Fintech Firms are Being Denied Entry into Israeli Markets by Banks, the Competition Authority Claims

The Israel Competition Authority, which is tasked with maintaining and promoting competition in the nation’s economy, has released a report in which it notes that traditional banks think Fintech firms are their rivals and are attempting to block or prevent their entry into the Israeli financial markets.

The report states that banks have set “many demands that weigh on Fintech companies regarding opening bank accounts and their routine management.” Israel‘s Competition Authority also mentioned that some of these demands are “impossible to apply,” which could delay or prevent the entry of Fintechs into operations in the country. If the challengers actually follow or abide by these rules or demands, then they won’t be able to compete with banks.

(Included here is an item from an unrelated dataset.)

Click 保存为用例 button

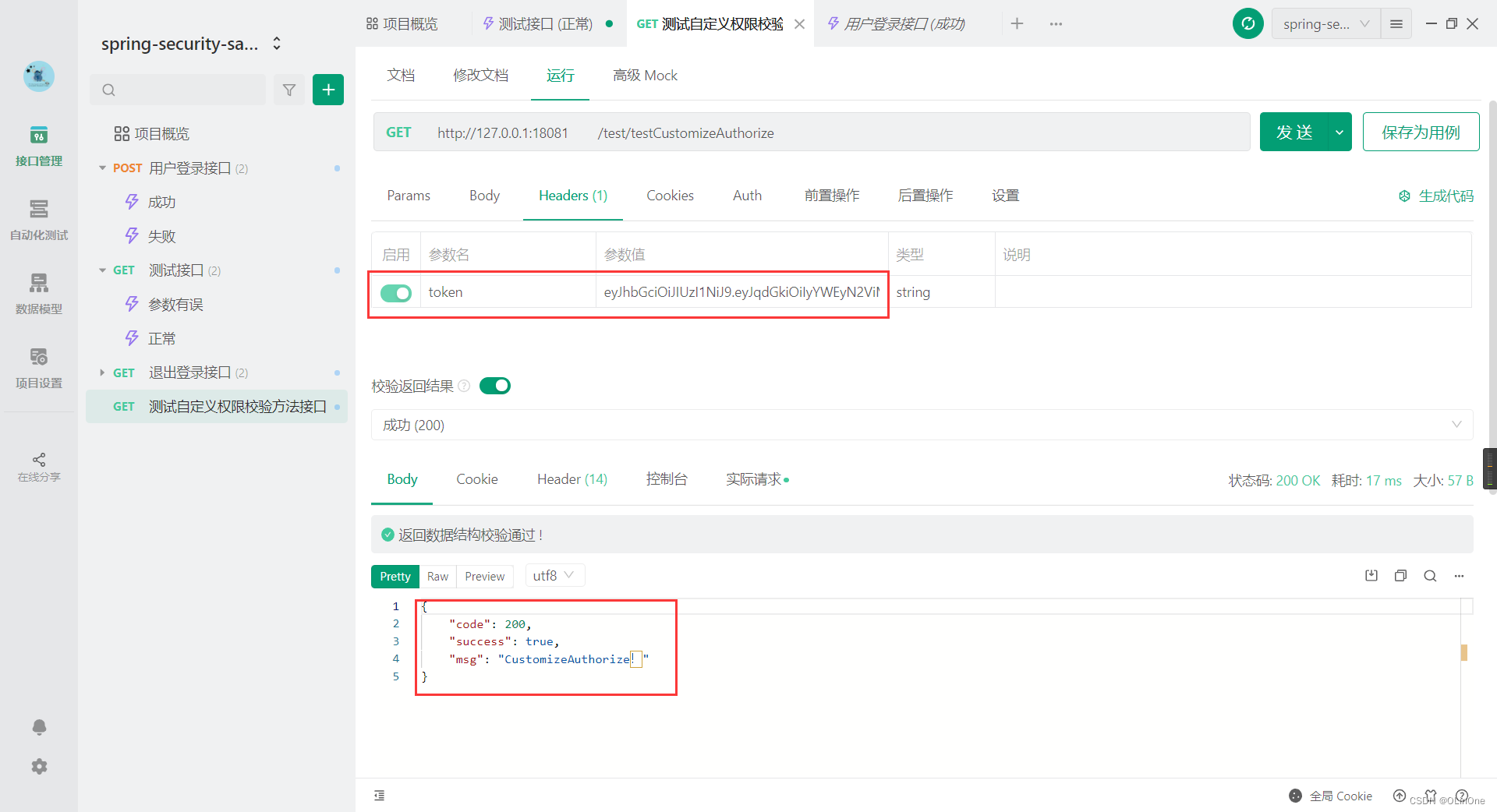click(x=1421, y=132)
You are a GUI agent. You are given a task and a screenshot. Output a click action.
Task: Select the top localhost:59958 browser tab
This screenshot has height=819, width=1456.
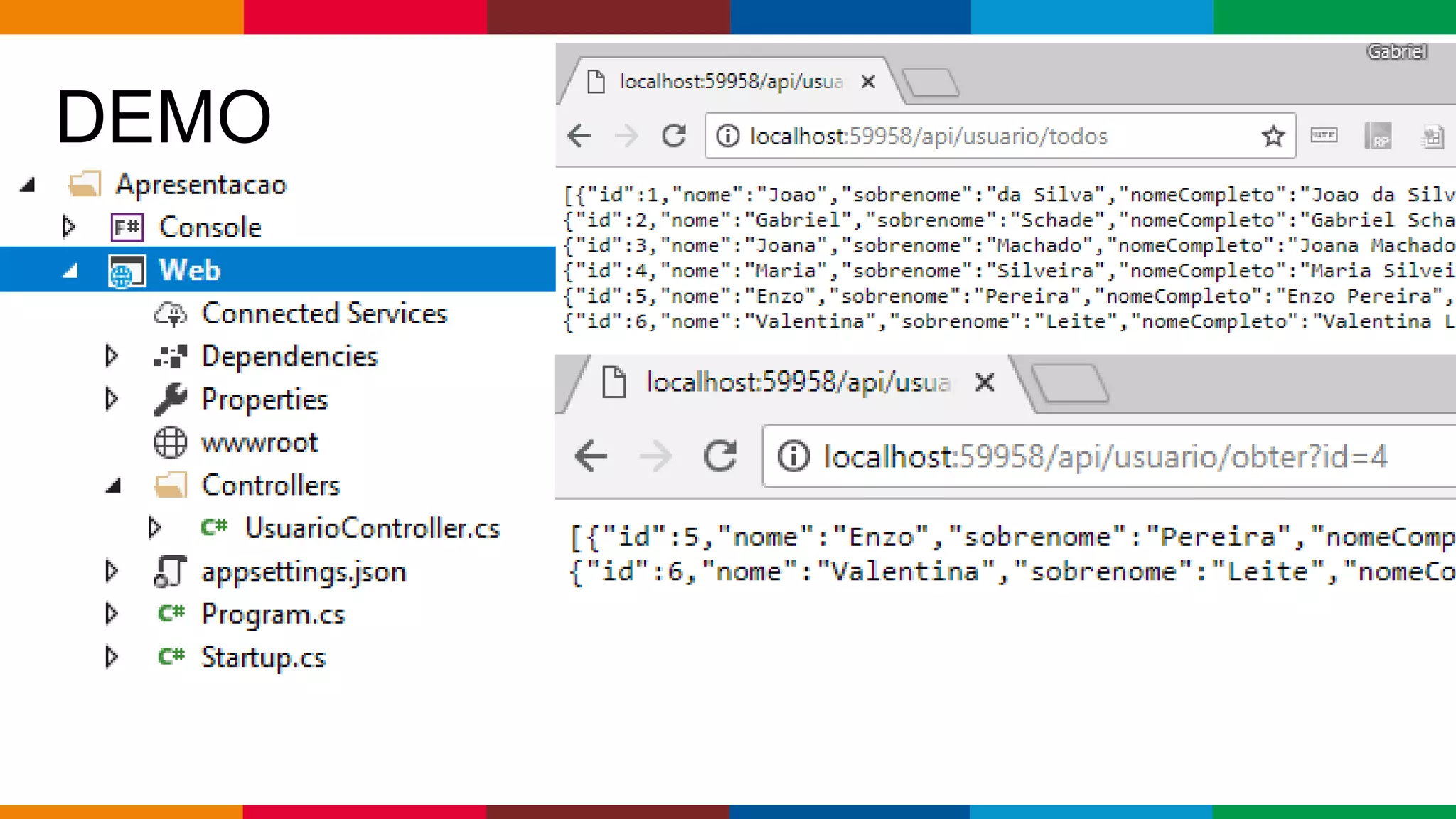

The Israel Competition Authority has pointed out that the Israel Capital Market, Insurance and Savings Authority has only issued a small number of licenses to Fintech startups.

The report stated that the Competition Authority’s investigation was unable to confirm whether banks had established clear policies with the goal of “making it difficult for rivals.” However, the report went on to cite impossible or unreasonable demands that banks have been asking Fintechs to comply with, which would block their into the Israeli market.

The report also mentioned that the investigation by the Competition Authority revealed that incumbents view Fintechs as a competitive threat in several key areas of activity. While the Authority noted that it was mainly talking about small firms, some of the local banks still think of them as being rivals in “various profitable areas.”

As first reported by local news outlet Globes, the Authority stated that the report was prepared after holding discussions with other regulatory agencies. However, the documents attached to the report’s appendix from other regulatory departments indicate that the meetings were not very productive or weren’t able to make substantial progress.

Yair Avidan, Supervisor of Banks, stated that while Fintech firms might provide key “opportunities” and even though he “agrees with the statement that there are a number of challenges before the fintech companies which delay the ability of these companies to develop in Israel,” he doesn’t agree with the Israel Competition Authority’s stance on the matter.

Avidan added:

“We reject the conclusion that some of the typical practices of the banking system make it difficult for their business operations. We are not talking about practices but the absence of regulation and supervision designed for these companies.”

Moshe Bareket, the Supervisor of the Capital Market, Insurance and Savings Authority, has been criticized for not granting enough licenses to Fintechs. He said that the Competition Authority’s report was not really accurate and that it is the Competition Authority itself that is preventing competition at the moment.

Dr. Shlomit Wagman, director general of the Israel Money Laundering and Terror Financing Prohibition Authority (IMPA), remarked:

“A significant issue of substantial influence in removing obstacles in the banking system for Fintech companies and their activities is the absence of effective supervision and is a risk in the regime for prohibiting money laundering and financing terror in Israel.”